На праздниках, как, впрочем, и при иных поводах для скопления большого количества эльдар, предпочитаю наблюдать за происходящим со стороны: наверное, никогда не привыкну к ощущению живого множества вокруг и неизбежному в такой толпе вниманию; но наблюдать за происходящим мне интересно. Устраиваюсь на земле у стены дома и с удовольствием всматриваюсь в счастливые и веселые лица вокруг. Мимо меня проходит лорд Маэглин. Услышав приближающиеся шаги, поднимаю голову, чтобы взглянуть в лицо идущему – его угрюмый и озабоченный вид поражает неожиданно резким контрастом. Душой праздников он никогда не был (будто, я сам лучше: не зря же меня еще в Виньямаре нарекли Сычом), но теперь у него явно тяжело на душе. Кто-то его окликает, зовет веселиться, он отмахивается и продолжает свой путь. Приходится посторониться, чтобы он, не видя, не споткнулся об меня.
От раздумий о настроении лорда Маэглина меня неожиданно отвлекает детский голос. Обернувшись, вижу перед собой малыша, с интересом рассматривающего шрам на моей щеке, и неожиданно теряюсь, не находя сразу ответа на простой вопрос, где это я так «поцарапался». Я давно привык и примирился, что эта отметина – первое свидетельство моего бесправия на севере, и первая плата – болью и унижением – за то, что не сумел за себя постоять, - останется, видно, на всю жизнь, если прошедшие годы так и не справились с нею. Привык настолько, что не замечаю, когда невольно дотрагиваюсь до нее. В моей семье не принято скрывать от детей происхождение наших шрамов, будь они на теле или на душе, но, глядя в глаза ребенка, сам того не ожидая, чувствую вдруг столь глубокое отвращение ко всему тому, что связано с севером, что сказать обо всем этом вслух перед лицом этого малыша, в яркий от солнца и улыбок сородичей день, кажется недопустимым и противоестественным. В конце концов, мир и свобода хороши уже тем, что можно позволить себе не возвращаться к пережитому, когда этого не хочется. Все же говорю ему об орках, о чем тут же сожалею, ибо не предвидеть вопроса, кто они такие, было неосторожно с моей стороны. Стараюсь не вдаваться подробности, говорю лишь о том, что эти твари губят все живое вокруг. Пока я подбираю слова, чтобы удовлетворить дальнейшее любопытство, малыш случайно придавливает жука, который забрался на его одежду, и очень расстраивается, полагая, что теперь и он тоже орк.

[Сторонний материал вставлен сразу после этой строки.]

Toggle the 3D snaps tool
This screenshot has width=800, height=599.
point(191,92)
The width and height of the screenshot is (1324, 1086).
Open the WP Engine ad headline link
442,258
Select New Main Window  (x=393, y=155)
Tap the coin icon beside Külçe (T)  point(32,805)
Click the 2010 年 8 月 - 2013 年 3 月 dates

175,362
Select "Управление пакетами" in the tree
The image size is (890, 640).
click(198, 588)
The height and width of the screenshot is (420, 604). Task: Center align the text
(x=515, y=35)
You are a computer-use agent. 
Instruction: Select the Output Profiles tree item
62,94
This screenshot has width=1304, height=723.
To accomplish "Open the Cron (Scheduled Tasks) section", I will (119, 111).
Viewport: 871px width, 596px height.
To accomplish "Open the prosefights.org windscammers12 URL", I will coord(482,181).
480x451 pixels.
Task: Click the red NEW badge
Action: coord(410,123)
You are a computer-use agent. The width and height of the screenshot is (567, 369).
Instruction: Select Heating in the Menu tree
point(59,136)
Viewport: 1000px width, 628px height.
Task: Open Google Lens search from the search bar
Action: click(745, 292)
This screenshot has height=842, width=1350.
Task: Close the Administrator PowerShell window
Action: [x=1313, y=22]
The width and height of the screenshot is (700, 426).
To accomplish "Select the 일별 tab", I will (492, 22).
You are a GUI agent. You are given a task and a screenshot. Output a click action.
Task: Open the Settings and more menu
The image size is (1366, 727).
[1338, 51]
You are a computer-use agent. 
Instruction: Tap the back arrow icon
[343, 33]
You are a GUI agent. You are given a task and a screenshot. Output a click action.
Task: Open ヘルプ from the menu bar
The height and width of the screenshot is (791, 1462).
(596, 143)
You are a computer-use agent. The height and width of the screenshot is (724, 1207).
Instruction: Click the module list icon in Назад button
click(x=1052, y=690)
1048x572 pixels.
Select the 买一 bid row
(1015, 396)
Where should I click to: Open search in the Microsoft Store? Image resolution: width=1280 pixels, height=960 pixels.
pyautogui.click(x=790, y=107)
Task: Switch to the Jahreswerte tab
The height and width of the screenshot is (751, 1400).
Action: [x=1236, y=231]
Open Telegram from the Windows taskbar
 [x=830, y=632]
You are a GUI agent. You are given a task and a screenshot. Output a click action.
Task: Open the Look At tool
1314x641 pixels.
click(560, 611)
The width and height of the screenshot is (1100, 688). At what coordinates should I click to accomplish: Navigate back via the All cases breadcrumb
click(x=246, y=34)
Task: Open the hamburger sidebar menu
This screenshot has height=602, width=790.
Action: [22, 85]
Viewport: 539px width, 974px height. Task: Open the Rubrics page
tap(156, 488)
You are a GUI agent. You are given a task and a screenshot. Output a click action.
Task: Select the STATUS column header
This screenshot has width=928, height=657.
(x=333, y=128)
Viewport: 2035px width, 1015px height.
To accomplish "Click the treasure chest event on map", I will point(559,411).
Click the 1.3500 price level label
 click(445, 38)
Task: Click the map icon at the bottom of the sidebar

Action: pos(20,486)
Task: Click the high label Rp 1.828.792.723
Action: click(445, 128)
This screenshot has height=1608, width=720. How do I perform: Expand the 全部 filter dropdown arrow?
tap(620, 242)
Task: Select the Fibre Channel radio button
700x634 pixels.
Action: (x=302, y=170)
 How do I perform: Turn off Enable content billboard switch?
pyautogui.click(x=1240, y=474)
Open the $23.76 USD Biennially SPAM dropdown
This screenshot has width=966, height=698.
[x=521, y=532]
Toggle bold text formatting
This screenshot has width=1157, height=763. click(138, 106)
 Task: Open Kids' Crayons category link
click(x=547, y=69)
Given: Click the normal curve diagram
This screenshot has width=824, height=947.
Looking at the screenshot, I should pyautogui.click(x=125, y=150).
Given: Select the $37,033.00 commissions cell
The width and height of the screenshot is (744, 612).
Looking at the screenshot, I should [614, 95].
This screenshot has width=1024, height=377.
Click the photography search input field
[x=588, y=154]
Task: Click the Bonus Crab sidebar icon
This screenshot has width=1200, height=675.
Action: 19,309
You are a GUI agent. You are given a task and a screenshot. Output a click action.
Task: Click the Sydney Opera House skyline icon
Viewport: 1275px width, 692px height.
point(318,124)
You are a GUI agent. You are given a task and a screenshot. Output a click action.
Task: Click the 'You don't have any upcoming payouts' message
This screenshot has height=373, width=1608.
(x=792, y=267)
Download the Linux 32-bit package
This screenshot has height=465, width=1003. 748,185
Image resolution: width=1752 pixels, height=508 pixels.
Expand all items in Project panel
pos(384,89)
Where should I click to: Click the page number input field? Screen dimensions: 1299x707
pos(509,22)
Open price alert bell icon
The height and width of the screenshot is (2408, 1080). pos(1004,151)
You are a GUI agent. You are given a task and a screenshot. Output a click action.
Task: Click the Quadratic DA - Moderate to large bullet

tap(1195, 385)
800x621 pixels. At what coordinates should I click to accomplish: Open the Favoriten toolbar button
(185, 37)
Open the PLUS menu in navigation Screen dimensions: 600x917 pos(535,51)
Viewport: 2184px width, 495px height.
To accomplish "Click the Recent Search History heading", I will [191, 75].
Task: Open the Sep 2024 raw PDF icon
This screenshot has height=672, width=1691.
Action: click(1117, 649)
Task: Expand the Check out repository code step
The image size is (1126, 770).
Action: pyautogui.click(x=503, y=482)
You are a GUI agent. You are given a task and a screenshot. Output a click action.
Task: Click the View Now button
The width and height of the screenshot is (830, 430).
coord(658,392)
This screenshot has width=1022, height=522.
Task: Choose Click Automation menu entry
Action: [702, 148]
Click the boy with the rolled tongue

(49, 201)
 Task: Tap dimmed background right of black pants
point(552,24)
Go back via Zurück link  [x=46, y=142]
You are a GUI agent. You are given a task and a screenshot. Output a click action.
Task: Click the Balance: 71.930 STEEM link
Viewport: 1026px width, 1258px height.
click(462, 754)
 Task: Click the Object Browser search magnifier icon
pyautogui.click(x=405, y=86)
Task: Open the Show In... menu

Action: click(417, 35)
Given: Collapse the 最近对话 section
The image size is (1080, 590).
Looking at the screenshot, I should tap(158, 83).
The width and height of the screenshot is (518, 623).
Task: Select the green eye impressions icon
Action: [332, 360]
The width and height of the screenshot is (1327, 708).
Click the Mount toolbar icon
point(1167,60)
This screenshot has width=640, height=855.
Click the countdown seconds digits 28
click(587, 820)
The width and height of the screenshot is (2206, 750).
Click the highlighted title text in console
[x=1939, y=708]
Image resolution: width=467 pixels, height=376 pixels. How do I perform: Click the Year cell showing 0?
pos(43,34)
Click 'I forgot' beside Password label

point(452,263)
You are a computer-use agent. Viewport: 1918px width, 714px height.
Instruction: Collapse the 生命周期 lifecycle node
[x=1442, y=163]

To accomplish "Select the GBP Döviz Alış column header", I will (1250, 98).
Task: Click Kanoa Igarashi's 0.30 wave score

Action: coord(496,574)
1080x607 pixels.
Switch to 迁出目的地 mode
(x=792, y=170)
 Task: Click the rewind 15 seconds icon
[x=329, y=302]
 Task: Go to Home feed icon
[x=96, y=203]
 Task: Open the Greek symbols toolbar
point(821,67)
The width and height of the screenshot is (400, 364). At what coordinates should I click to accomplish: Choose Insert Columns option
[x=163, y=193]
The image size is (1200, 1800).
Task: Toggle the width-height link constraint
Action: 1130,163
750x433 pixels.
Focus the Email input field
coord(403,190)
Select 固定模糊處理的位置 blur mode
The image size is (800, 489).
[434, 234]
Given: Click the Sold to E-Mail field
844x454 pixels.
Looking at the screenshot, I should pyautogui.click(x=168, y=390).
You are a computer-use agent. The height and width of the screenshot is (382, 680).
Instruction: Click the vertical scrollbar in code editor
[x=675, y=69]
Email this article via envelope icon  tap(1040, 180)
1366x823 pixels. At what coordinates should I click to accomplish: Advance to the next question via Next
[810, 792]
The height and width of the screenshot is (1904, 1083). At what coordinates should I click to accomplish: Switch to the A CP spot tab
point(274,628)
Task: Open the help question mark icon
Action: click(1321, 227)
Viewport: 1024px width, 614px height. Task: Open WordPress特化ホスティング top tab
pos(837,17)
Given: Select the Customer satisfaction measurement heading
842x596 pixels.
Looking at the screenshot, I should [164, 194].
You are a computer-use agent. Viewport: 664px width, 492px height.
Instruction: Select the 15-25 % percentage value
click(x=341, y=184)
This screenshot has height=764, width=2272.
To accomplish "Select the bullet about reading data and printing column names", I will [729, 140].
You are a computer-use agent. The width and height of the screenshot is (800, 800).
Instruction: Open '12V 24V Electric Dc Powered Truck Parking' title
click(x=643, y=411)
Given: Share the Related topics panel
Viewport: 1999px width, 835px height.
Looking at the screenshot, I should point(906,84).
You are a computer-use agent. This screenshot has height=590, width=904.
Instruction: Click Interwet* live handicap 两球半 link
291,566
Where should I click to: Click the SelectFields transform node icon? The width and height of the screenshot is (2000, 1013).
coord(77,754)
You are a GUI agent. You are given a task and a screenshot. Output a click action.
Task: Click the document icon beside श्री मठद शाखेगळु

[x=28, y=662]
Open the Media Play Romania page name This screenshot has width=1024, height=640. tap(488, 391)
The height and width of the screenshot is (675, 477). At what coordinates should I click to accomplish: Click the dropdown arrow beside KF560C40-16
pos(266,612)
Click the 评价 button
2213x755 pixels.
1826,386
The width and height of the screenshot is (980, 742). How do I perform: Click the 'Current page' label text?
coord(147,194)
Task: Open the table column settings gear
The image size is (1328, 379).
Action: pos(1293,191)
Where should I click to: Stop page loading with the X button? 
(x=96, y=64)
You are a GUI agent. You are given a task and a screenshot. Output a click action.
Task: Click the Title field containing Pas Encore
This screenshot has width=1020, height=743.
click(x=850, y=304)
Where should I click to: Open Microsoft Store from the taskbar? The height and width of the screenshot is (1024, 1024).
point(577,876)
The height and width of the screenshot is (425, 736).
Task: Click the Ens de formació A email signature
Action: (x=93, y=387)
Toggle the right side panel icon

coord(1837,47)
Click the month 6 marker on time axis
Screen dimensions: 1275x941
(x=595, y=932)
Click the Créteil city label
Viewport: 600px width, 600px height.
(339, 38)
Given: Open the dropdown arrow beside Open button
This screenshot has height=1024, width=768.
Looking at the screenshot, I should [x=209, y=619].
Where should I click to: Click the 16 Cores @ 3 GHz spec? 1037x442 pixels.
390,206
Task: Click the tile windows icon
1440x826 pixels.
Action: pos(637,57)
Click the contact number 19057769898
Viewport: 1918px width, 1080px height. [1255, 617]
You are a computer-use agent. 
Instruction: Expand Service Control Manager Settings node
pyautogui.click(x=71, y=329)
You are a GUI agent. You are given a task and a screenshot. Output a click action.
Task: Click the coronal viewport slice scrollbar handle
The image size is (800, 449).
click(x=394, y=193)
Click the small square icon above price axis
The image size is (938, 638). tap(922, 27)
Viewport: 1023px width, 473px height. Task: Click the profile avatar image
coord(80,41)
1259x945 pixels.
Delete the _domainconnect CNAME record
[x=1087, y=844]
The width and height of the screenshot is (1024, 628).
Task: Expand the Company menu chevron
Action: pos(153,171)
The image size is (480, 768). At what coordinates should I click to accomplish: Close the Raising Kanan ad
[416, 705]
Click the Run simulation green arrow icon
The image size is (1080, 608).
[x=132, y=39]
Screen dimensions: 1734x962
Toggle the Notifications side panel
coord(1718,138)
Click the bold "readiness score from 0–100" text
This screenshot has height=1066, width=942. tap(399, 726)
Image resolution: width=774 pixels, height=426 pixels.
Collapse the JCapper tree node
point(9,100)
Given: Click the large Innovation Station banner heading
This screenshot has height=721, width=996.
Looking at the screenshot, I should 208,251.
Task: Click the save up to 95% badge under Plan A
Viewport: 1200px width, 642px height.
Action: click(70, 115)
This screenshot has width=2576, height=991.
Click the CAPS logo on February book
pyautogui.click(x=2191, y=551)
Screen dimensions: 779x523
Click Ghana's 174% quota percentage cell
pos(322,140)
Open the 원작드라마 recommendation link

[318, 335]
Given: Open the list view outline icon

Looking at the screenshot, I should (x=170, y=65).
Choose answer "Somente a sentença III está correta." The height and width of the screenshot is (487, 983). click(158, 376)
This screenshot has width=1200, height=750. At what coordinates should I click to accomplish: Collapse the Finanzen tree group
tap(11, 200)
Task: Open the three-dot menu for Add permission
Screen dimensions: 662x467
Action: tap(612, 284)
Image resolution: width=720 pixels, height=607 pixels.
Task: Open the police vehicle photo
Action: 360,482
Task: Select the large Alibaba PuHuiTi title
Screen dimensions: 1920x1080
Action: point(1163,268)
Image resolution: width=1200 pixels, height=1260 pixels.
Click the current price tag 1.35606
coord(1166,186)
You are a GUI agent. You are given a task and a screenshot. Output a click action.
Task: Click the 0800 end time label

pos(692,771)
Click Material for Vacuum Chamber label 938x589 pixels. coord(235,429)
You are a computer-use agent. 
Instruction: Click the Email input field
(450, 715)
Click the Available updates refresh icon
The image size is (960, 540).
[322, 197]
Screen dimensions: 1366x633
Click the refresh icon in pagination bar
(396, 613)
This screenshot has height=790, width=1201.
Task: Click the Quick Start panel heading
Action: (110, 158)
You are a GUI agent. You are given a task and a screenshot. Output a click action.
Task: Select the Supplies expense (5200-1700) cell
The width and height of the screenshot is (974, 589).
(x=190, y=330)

Для утешения неожиданно пригодились наши с Энадаром беседы о том, что все в природе обновляется и живет, возрождаясь вновь. Кажется, скрыть, что тема орков мне неприятна, не удалось, во всяком случае, малыш неожиданно прервал расспросы.
Высмотрев среди родовичей Рандис, иду к ней. Мы и раньше часто приходили на праздники вместе, но теперь чувствую немного горделивую радость от возможности приходить с нею, как другие приходили ранее со своими женами, вызывая во мне невольную зависть. Койрэ танцует вместе с леди Дома Снежной Башни, а мы любуемся ими.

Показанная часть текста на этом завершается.